In programming, it is usual to abbreviate various things. If there is any chance I will someday be looking at your sourcecode, a plea: Please use "Tture" as your abbreviation for "Temperature". When I see "Temp", my mind always interprets that as "Temporary".

A great source of delighted discussion are the various pagoda designs poeple ahve put forward. A pagoda is something that keeps your temperature sensor out of the sun, but in the ambient air. The Stevenson Screen is the traditional answer.

I think some of the ideas on the net are either over the top. None-the-less, make SOME provision, and don't be too complacent. I thought I had a solution... but it was reading up to 5 Celsius degrees too high.

Other people's pagoda ideas for you....
     Gladstone Pond
... and you can certainly find others with Google.... but have a look at my idea, below?


Do you share my love of simple ideas? Someone suggested fitting any thermo sensor shelter with a small fan... powered by a solar battery. Brilliant! No running costs, and the fan only runs when the sun is out, possibly heating the interior of the shelter. One possible hassle to consider: If you live in a climate where dew is common, will that be a problem for your fan?
It is natural to think of a Stevenson Screen, but I wonder if that is really the best design for housing a small electronic sensor. The Screen was good when humans had to access a bulky instrument. I built the following. It seems to work quite well and was easy to make.

I took a 3' length of 5" plastic pipe, to be mounted with the long axis vertical.
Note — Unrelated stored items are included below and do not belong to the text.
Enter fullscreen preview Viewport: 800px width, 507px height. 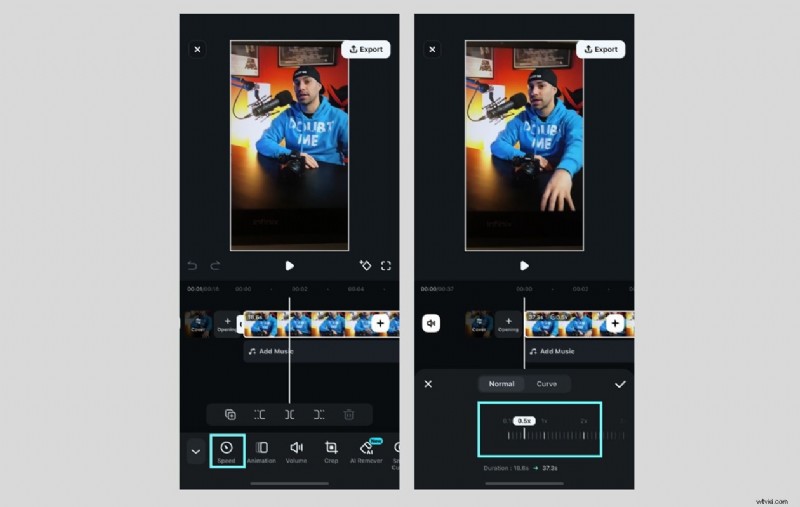click(x=386, y=266)
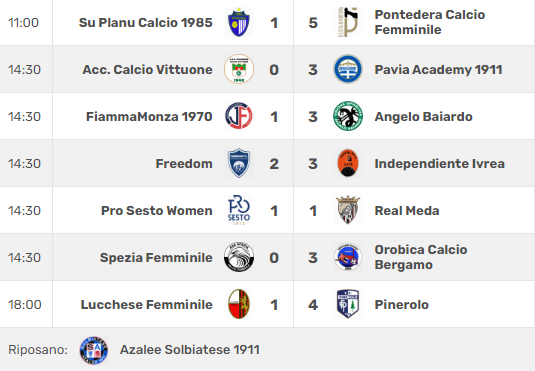Click the Su Planu Calcio 1985 crest

[x=239, y=23]
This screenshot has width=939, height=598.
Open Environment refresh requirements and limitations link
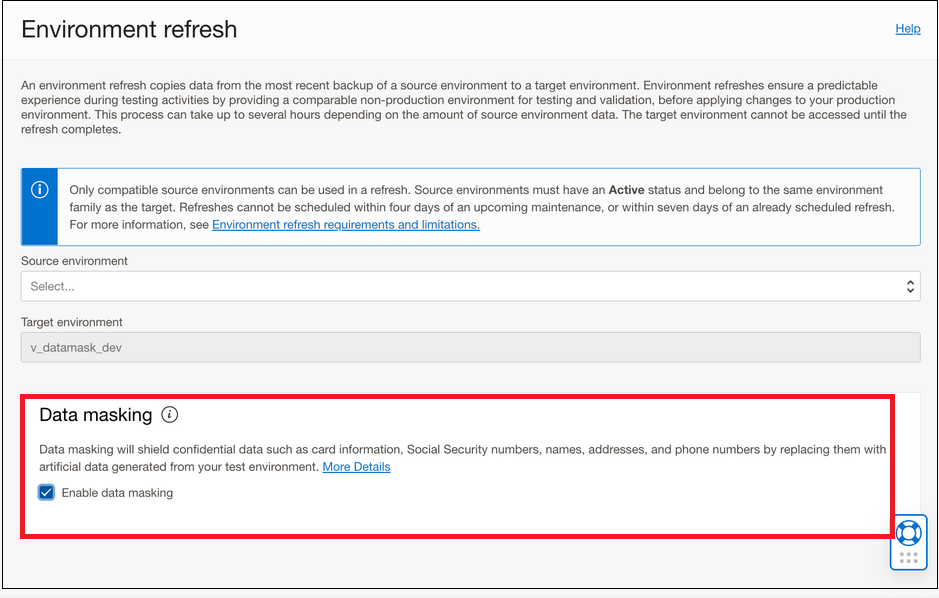346,224
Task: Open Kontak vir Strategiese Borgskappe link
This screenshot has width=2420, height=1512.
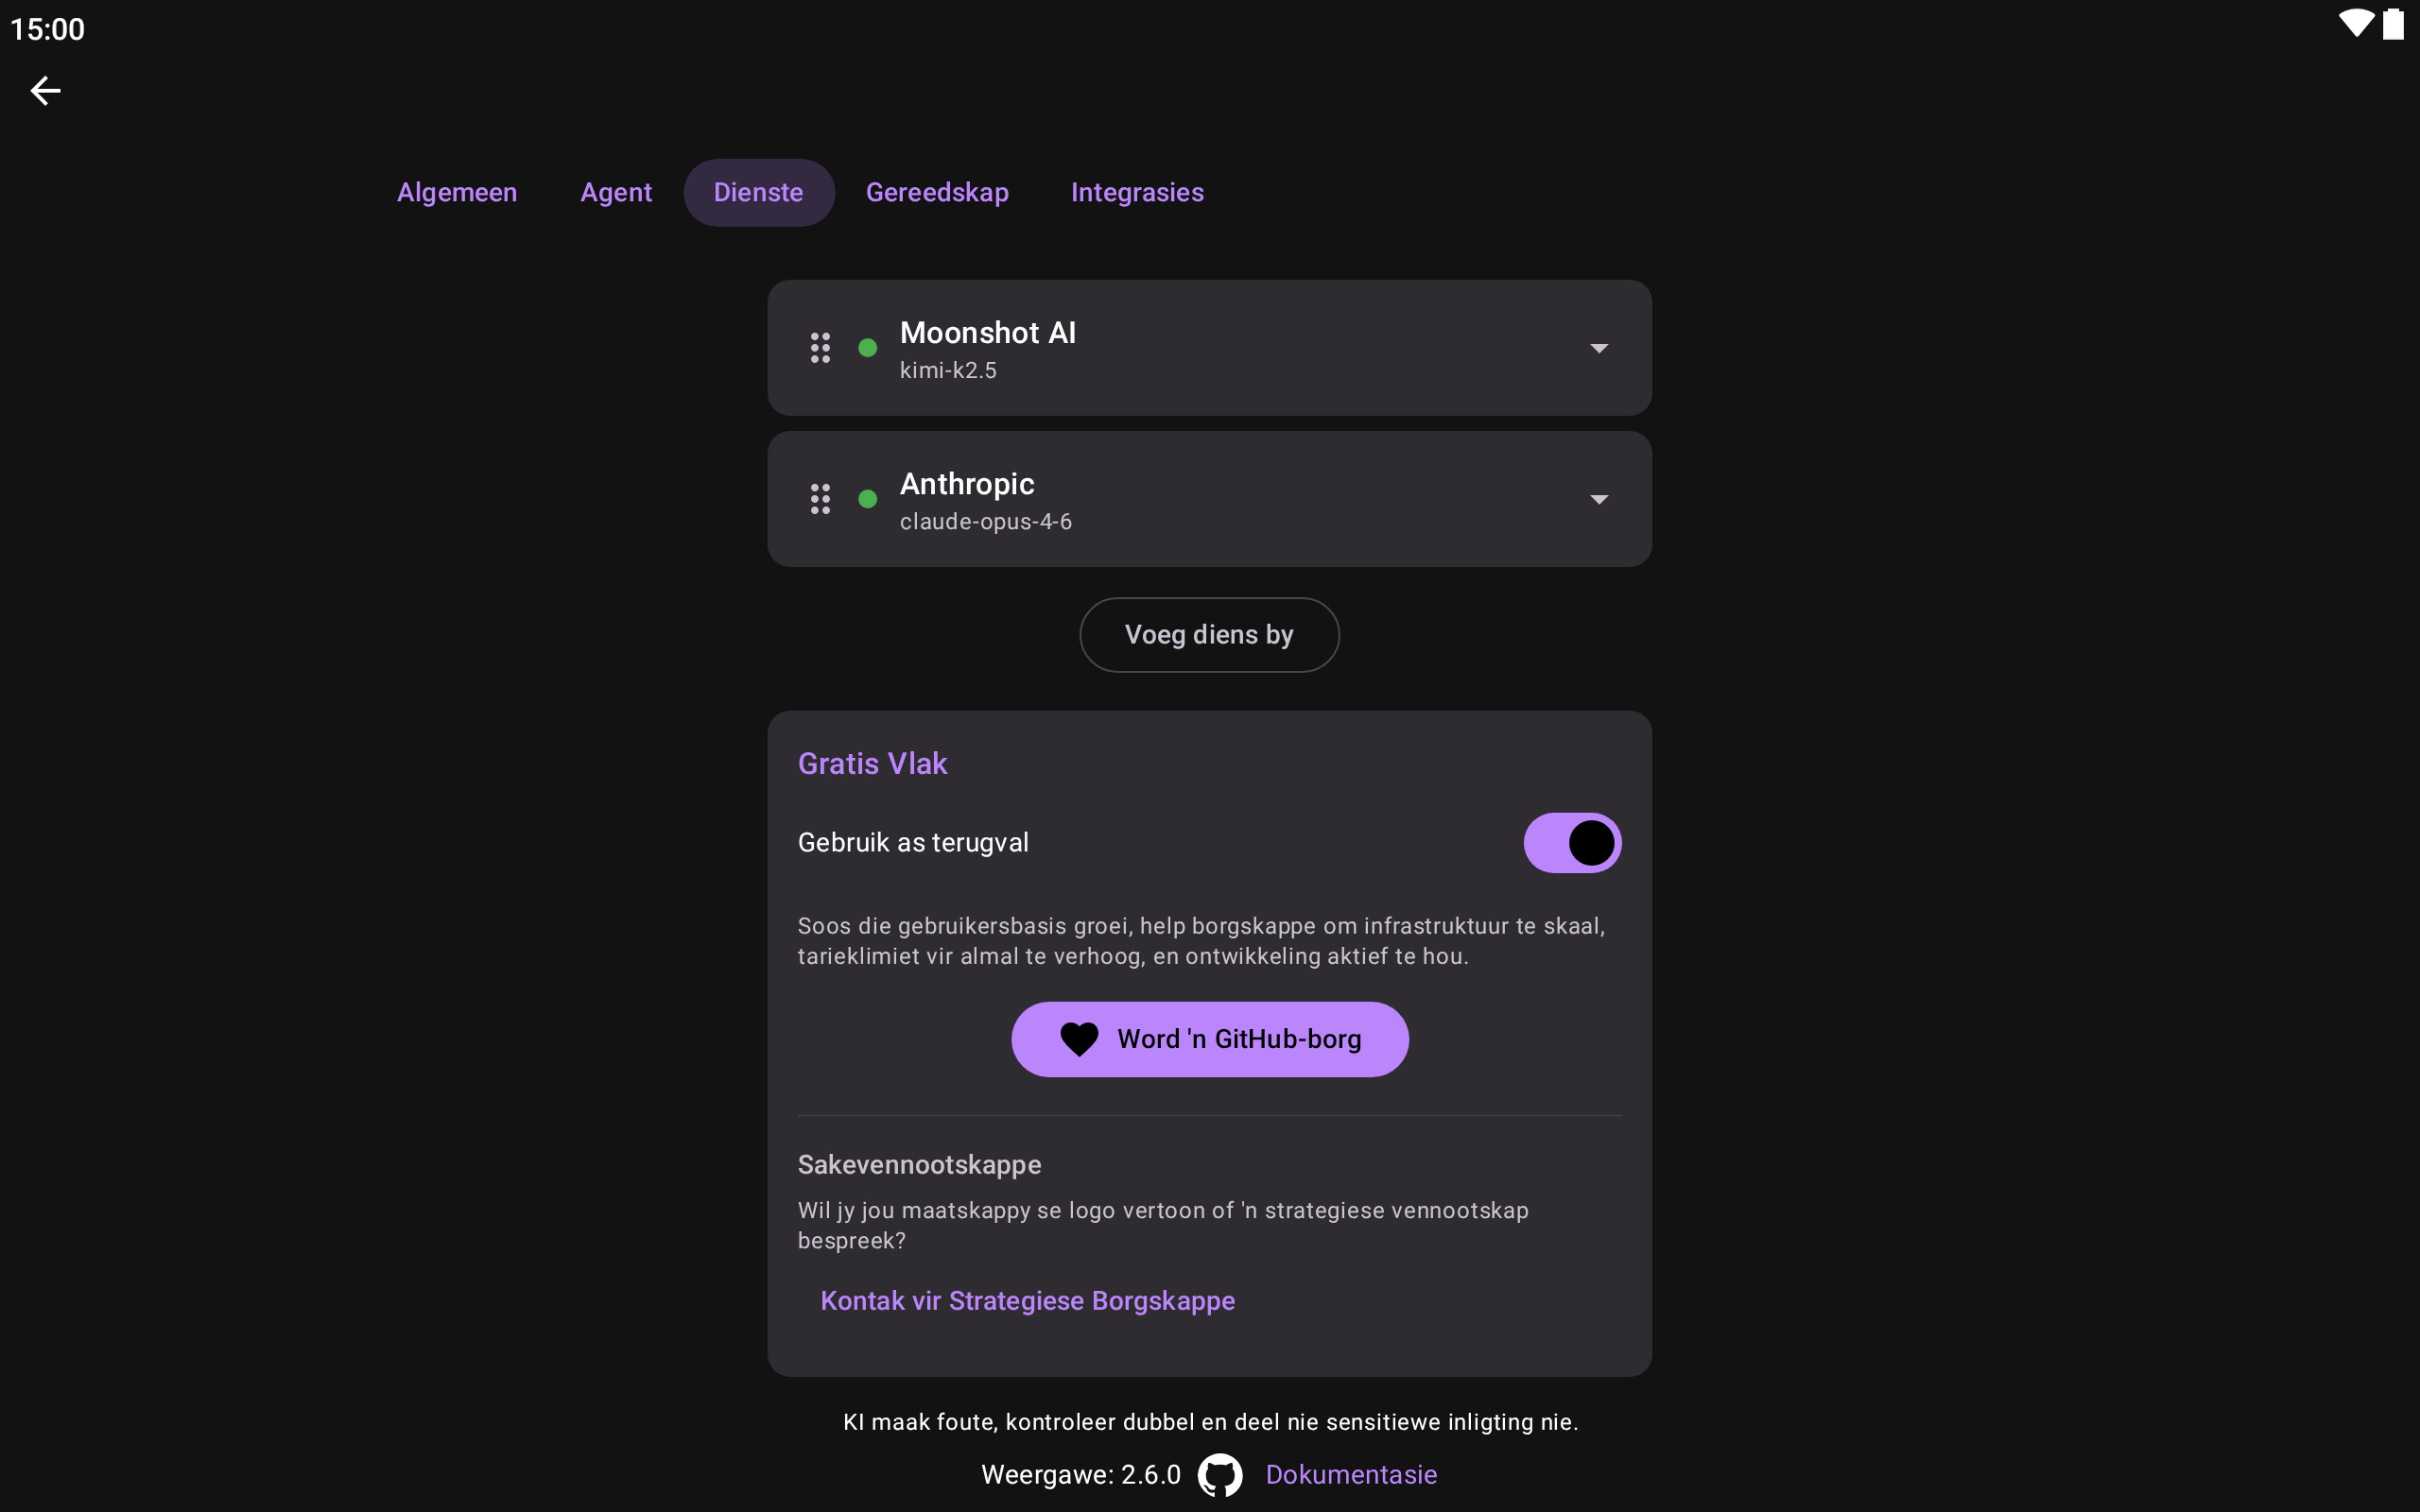Action: [1027, 1301]
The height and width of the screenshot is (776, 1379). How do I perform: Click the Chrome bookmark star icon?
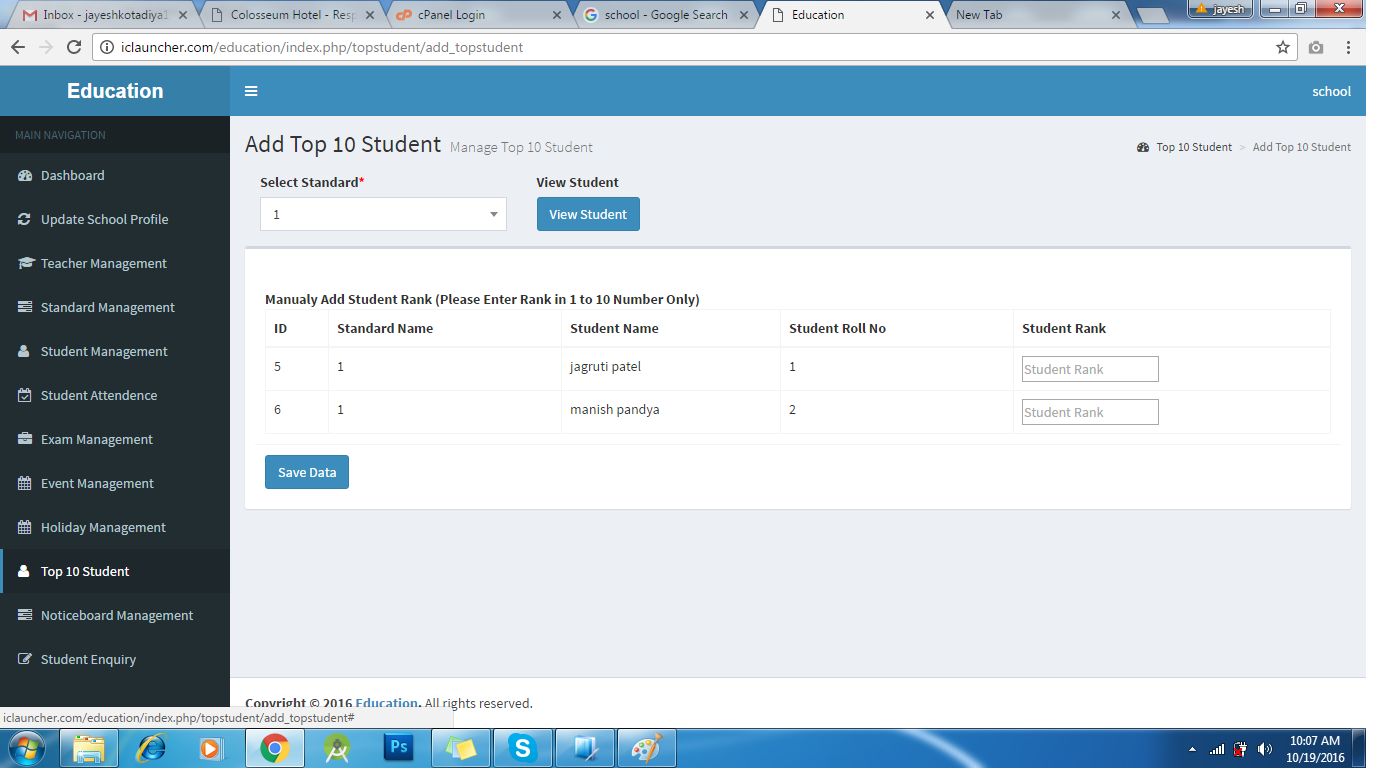tap(1283, 47)
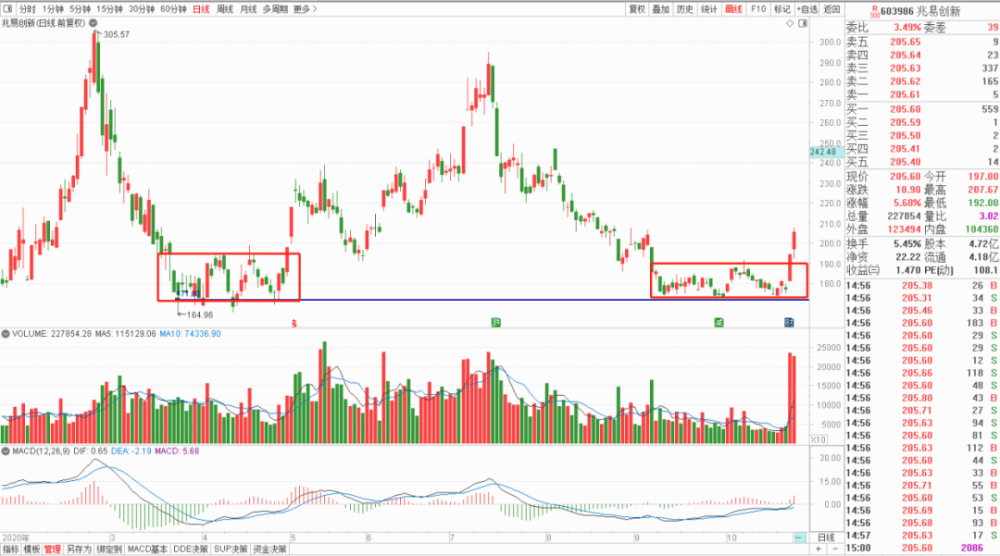The width and height of the screenshot is (1000, 556).
Task: Click the diamond marker icon above chart
Action: [790, 23]
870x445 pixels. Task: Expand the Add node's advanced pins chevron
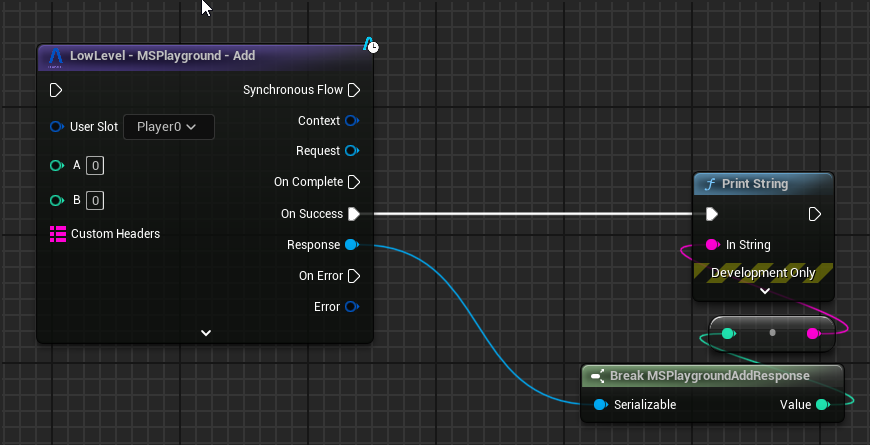[205, 332]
At the top, 4" long slots were cut out, leaving three 5/8" wide, 4" long, "prongs", 120 degrees apart. Upside down, resting on the prongs, was attached a plastic flower pot.... big enough to allow good air flow up the pipe. The pot is there as a "hat" to keep rain out of the pipe.

If I what mean by the slots/ prongs is hard to visualize, start from the question "How could the flower pot be attached to the top of the pipe, but in a way that allows air to get out of the pot?"

A flower pot saucer was glued on top of the upside-down flower pot to finish sealing the top. (Bits of wire passed through holes drilled in the top of the prongs and holes in the flower pot were used to secure pot to prong.)

The temperature sensor is in the center of the pipe, near the bottom, mounted in a way that lets as much air as possible flow up the pipe.

The lower part of the pipe is insulated from the sun. There are many good ways to do this, but I did it by mounting a 18" long larger pipe clad in aluminum foil to the north side of my sensors mast. The 5" pipe described above was then mounted inside the larger pipe. While mounting it centrally is "tidy", it seemed better, and it was certainly easier, to bolt the inner pipe directly to the north wall of the outer pipe. This gives maximum airflow/ thermal gap where solar warming of pipe is worst.

I'm tempted to paint the flower pot and the top 10" of the small pipe black, hoping to warm the air up there and cause a draft to circulate fresh air over the sensor.